Les différentes variantes de la protéine de pointe observées dans différents pays suggèrent, selon l'analyse phylogénétique, que l'infection d'origine aurait pu se produire sur plusieurs sites plutôt que seulement à Wuhan. Les chercheurs avertissent cependant que beaucoup plus de données sont nécessaires pour compléter cette direction d'étude.
Implications et applications
Ils ont également trouvé des variantes de l'ACE2, qui, cependant, n'ont affecté ni l'affinité ni la stabilité. En conséquence, ils suggèrent que «le taux de mortalité est également plus susceptible d'être lié aux conditions médicales et de santé et à l'état physique des patients» qu'à la variante ACE2.

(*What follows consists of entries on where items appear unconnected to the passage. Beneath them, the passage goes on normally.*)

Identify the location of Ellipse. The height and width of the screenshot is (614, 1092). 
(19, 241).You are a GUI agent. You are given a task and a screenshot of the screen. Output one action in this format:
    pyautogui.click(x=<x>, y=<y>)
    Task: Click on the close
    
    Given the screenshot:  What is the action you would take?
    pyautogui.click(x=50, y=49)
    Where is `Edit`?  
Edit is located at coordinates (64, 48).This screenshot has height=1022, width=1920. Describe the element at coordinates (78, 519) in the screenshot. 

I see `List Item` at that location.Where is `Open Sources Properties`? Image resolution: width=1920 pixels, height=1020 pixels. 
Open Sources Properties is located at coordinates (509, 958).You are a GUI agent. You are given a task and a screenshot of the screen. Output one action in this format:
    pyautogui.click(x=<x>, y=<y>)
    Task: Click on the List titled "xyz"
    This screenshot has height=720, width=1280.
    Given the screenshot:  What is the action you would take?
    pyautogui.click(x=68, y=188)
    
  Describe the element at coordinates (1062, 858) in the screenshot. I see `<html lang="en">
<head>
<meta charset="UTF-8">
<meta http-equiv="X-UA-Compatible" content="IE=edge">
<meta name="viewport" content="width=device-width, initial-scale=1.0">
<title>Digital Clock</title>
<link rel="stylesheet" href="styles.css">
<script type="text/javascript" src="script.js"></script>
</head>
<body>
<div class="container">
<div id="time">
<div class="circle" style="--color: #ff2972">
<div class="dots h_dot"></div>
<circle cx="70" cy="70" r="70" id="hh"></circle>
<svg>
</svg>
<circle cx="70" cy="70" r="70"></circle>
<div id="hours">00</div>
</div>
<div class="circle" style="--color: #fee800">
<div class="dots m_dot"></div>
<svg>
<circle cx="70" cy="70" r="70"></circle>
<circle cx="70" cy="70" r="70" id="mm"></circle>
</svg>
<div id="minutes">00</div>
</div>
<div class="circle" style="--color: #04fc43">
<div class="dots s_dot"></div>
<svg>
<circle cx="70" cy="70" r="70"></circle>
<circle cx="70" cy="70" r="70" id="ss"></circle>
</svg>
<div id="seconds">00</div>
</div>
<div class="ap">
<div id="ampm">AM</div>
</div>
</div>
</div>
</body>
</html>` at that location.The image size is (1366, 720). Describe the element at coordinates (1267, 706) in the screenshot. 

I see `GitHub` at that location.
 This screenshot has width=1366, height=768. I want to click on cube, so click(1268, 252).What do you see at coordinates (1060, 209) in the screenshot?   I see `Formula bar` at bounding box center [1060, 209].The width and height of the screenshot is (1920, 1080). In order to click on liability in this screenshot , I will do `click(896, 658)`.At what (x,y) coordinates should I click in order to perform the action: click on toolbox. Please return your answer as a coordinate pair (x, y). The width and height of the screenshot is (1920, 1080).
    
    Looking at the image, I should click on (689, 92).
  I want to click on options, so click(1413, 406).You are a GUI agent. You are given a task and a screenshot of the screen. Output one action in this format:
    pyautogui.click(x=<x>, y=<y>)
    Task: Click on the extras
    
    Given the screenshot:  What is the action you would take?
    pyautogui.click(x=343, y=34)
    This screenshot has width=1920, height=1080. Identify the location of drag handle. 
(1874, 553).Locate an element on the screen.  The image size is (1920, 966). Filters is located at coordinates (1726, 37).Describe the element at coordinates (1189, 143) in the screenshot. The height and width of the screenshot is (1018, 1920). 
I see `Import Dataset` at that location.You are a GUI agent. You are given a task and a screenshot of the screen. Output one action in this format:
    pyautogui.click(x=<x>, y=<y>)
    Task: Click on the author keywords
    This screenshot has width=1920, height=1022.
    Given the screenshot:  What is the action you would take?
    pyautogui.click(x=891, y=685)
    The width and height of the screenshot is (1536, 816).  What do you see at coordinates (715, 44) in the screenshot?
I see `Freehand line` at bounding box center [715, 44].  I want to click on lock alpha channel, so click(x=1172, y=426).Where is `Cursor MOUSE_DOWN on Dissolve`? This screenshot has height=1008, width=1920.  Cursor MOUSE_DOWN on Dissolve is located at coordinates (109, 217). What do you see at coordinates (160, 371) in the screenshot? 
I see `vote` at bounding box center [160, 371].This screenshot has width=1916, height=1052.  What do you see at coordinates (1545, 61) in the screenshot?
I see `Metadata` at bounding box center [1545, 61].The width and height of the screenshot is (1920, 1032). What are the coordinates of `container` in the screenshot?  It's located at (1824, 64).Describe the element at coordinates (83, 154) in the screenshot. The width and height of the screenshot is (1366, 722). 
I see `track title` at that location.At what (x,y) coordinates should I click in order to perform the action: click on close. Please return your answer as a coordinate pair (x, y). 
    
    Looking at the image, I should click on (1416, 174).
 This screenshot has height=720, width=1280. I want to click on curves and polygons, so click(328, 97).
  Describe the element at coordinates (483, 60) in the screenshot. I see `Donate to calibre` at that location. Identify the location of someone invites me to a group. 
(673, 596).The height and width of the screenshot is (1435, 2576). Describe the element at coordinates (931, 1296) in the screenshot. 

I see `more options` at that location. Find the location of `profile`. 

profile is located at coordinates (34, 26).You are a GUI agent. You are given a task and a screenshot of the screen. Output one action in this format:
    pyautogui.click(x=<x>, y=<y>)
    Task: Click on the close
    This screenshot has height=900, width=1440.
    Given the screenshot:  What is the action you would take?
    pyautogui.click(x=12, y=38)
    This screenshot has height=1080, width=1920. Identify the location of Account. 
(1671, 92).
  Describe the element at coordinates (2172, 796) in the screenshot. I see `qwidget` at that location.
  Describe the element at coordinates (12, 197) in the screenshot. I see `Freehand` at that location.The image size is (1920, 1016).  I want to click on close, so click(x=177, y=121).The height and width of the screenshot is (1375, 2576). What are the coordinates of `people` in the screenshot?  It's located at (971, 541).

Ils concluent: «L'analyse partagée dans cette étude fournirait des informations génétiques utiles pour suivre les mutations qui se produisent dans la protéine de pointe du SRAS-CoV-2 et empêcher la récurrence de cette épidémie, de plus, protéger les êtres humains contre l'infection zoonotique à coronavirus.»
*Avis important
bioRxiv publie des rapports scientifiques préliminaires qui ne sont pas évalués par des pairs et, par conséquent, ne doivent pas être considérés comme concluants, orienter la pratique clinique / les comportements liés à la santé, ou traités comme des informations établies.